Three-year-old Alena’s feet were amputated after her mom, who was high on meth, left her exposed in a blizzard. Alena’s baby sister, 18-month-old Emma Mae, froze to death by her side.
What comes next for a child like Alena? Can she return home? Does she have a father or family to take her in? Victims like Alena often enter foster care where the courts control their futures. But like the adults in her life, the American justice system may fail her, too.
Alena’s mother will have counsel in all criminal and dependency court proceedings. The department of child safety also will be represented. A child like Alena, however, has a 50-50 chance of having an attorney represent her interests, let alone constitutional due process or a host of rights the adults around her have.
In our legal system, the abused child is a bit player, while the abuser – and the abuser’s rights – take center stage.
This month Arizona Gov. Doug Ducey signed a historic reform to help remedy that injustice. From this point forward, every abused child in court proceedings will have an attorney to safeguard their interests and rights under the law.
Arizona is not the first state to appoint counsel. But legal representation – coupled with a series of new reforms adopted in the past few years – should lead to major improvements in child safety.
Representation is a cornerstone of the American justice system. An attorney with a legal and ethical duty to the child is among the most important protections we can give both to a child who has been abandoned or abused and to a child who has been wrongly removed from a parent falsely accused.
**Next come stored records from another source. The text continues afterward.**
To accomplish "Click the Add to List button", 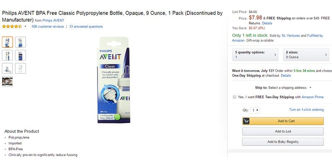I will 283,131.
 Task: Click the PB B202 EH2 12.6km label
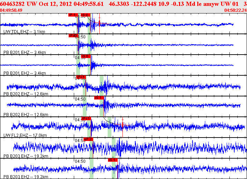[26, 115]
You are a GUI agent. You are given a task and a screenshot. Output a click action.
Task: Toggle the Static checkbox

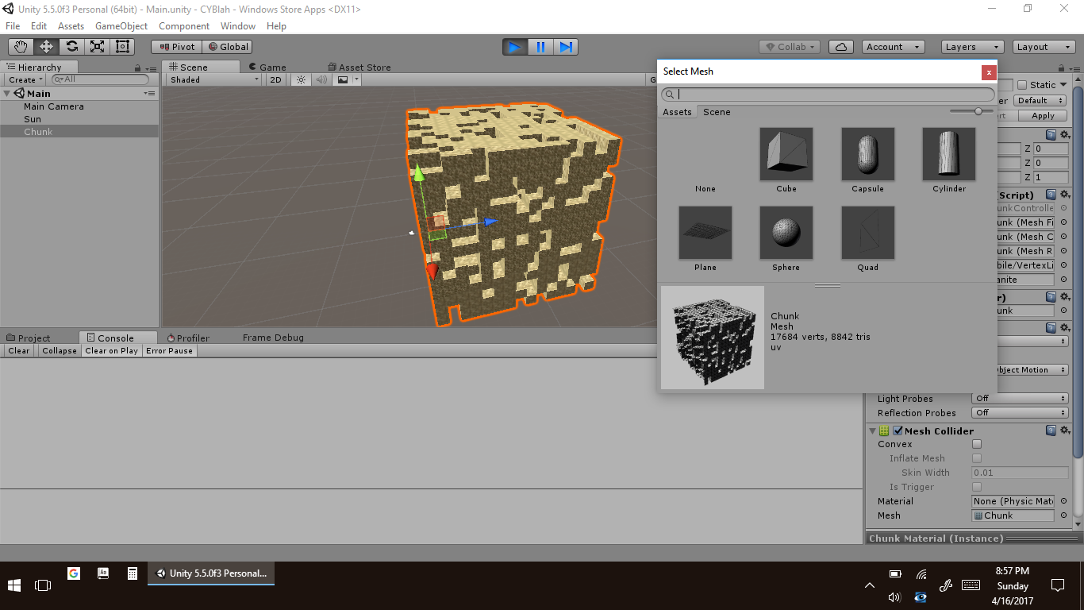(x=1022, y=85)
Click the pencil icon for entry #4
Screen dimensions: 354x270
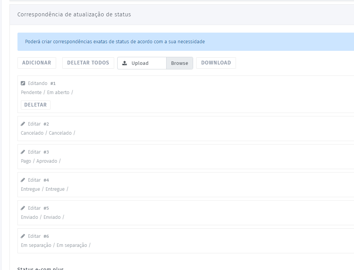(x=23, y=180)
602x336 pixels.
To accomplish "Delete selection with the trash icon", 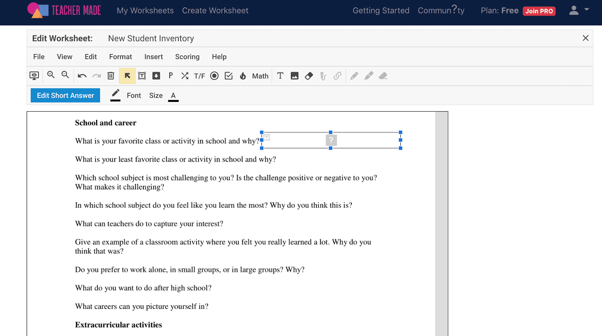I will 111,76.
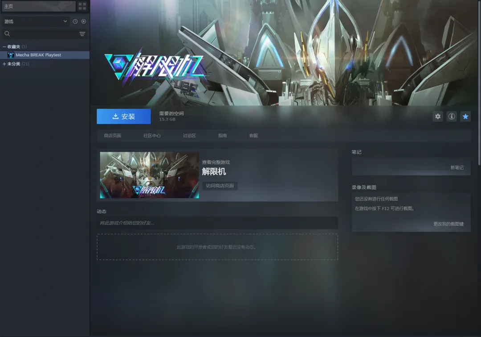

On a practical level, research shows that children with attorney representation in their court cases exit foster care up to 3.5 times faster. Children who can safely return home do so, while children who need families are adopted quicker and with fewer delays.
Roughly half of all children who are abused to death in the United States are known to child protective services, but they are left in – or returned to – imminent danger. Most of these children are particularly vulnerable as they are under five years old. The lack of counsel is one reason that so many children are killed even when they have already been brought to the attention of authorities.
We can put a million laws on the books to ensure a child’s time in foster care is safe and temporary, but without an attorney to argue the law on a child’s behalf, the law means nothing.
Child counsel also brings long overdue accountability to government agencies that operate in the dark and hide mistakes under the cover of privacy laws. For example, Arizona law requires the Department of Child Services search for a child’s relatives and extended family right away. If this law is violated, the child’s attorney can immediately work to ensure compliance.
The criminally accused have the constitutional right to an attorney because their life and liberty is on the line. This is no less the case for abused children whose lives hang in the balance of court proceedings. Arizona’s adoption of counsel is one step closer to ensuring abuse victims have equal protection under the law.
These children are real. What they have endured is horrific, and working together, we can bring this young generation justice.
Darcy Olsen is the founder and CEO of Gen Justice, an award-winning charity working to mend the broken child protection system through nonpartisan policy changes, a pro bono Children’s Law Clinic and constitutional public interest litigation.